# [What is expected]
The answer consists solely of the lines running from the one with "Image resolution: width=1024" through the final line below, transcribed exactly and without any pictures.

# [Excerpted records]
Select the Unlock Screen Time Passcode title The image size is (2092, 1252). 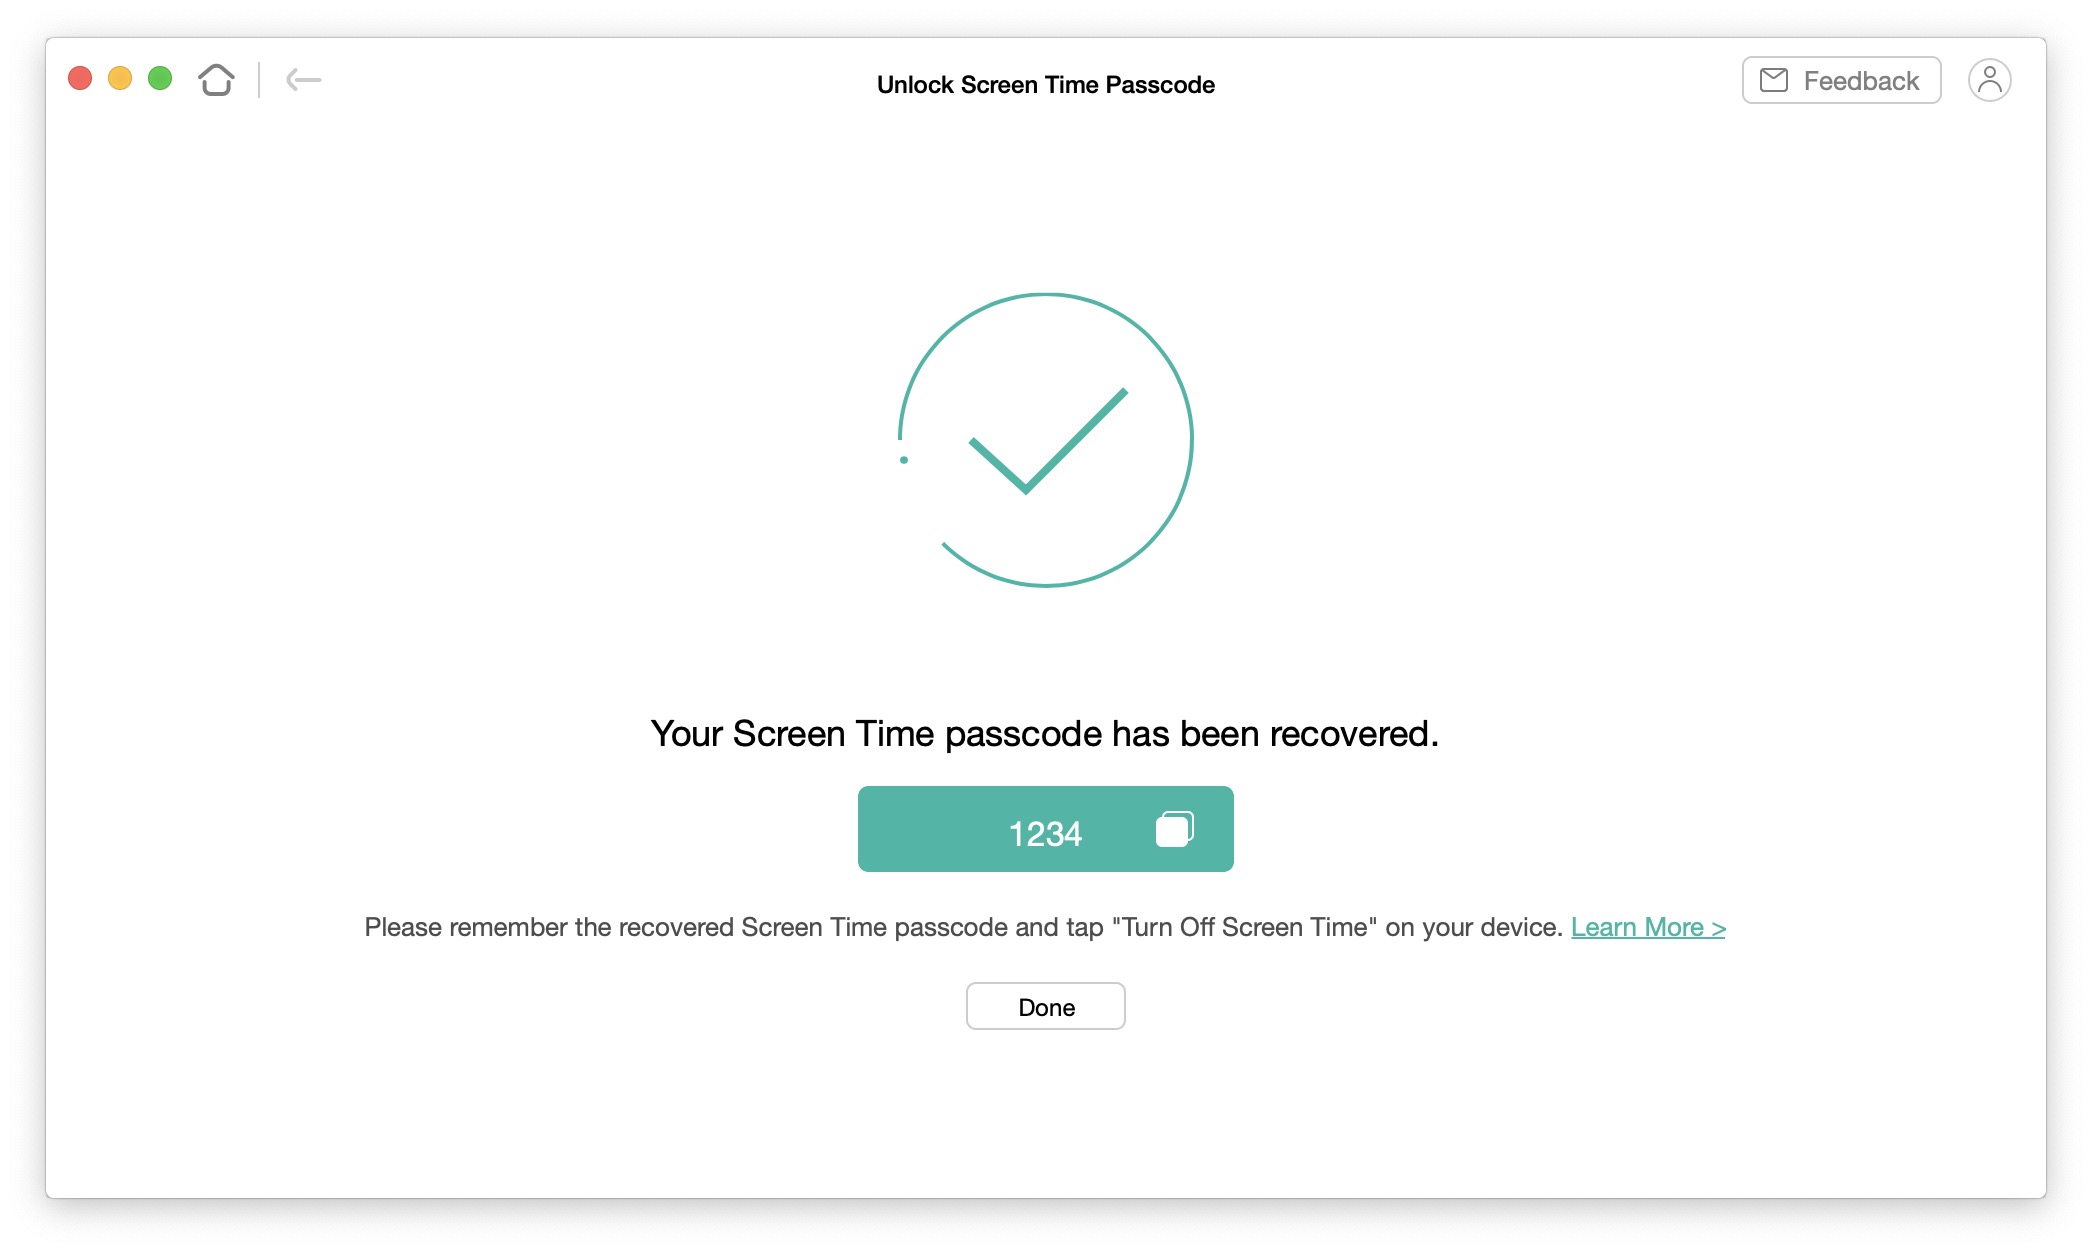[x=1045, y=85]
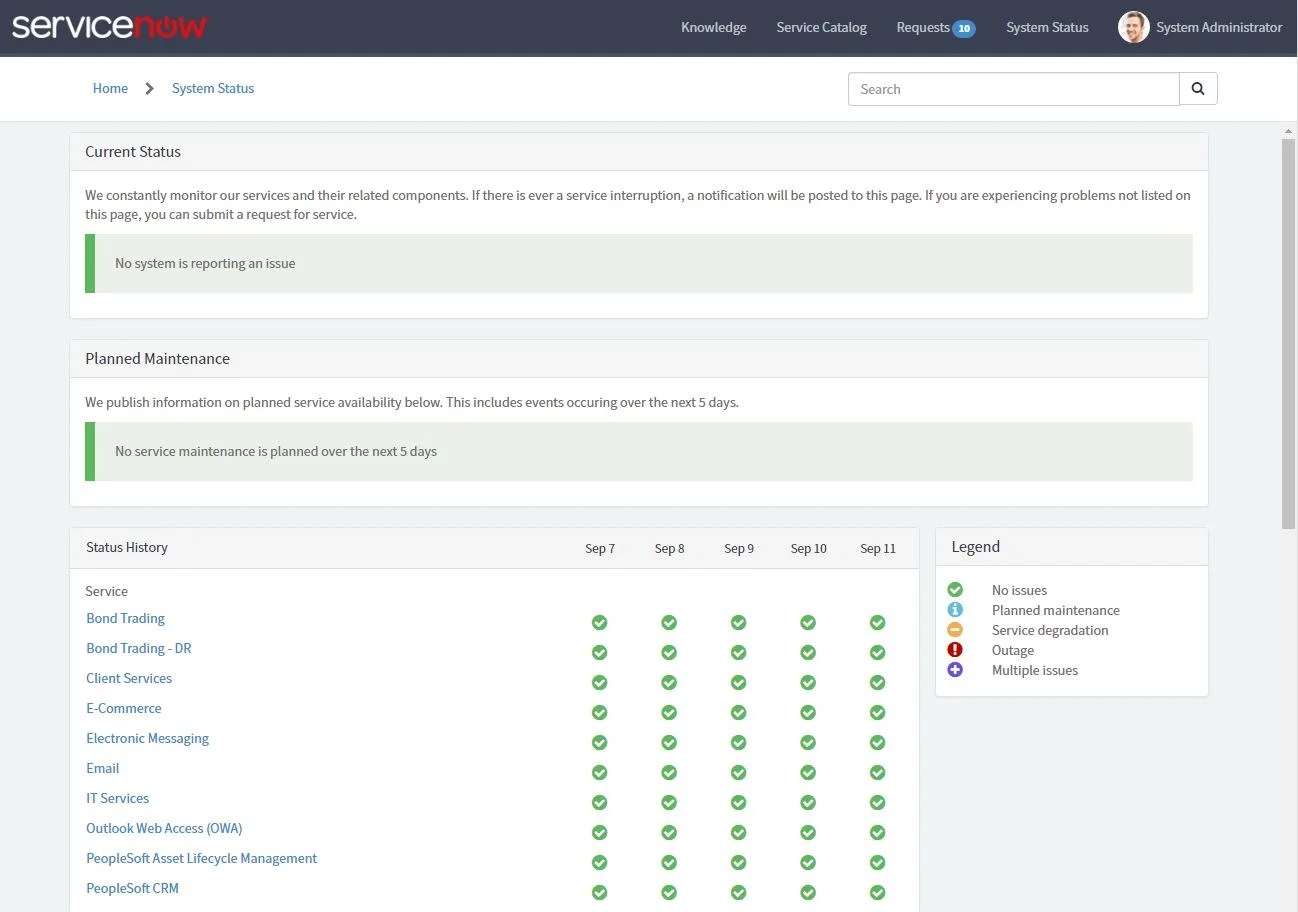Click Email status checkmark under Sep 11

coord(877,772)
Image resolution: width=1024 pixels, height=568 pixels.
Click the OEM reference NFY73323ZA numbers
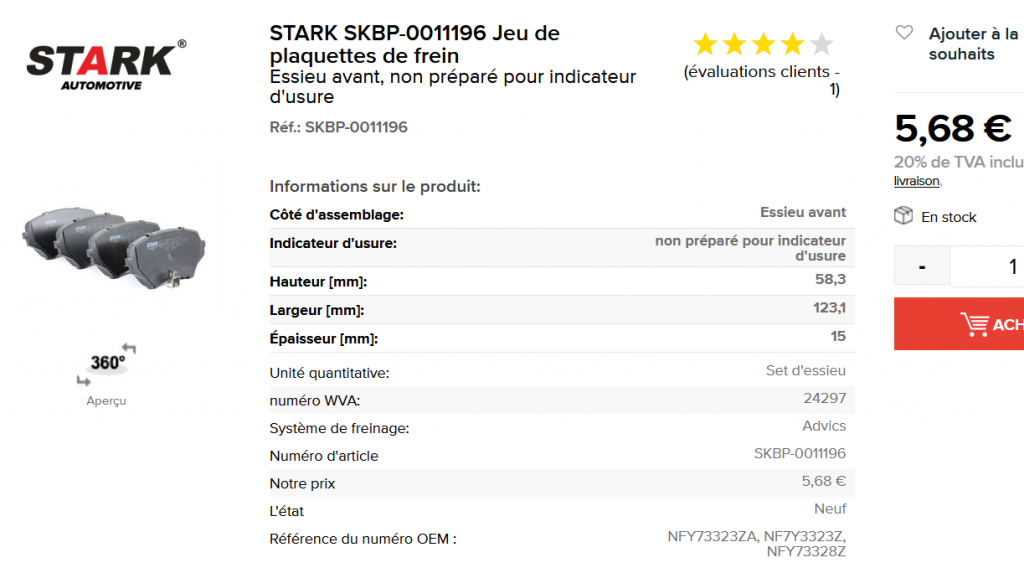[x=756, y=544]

# [Solution to the problem]
Image resolution: width=1024 pixels, height=568 pixels.
Click the OEM reference NFY73323ZA numbers
[x=756, y=544]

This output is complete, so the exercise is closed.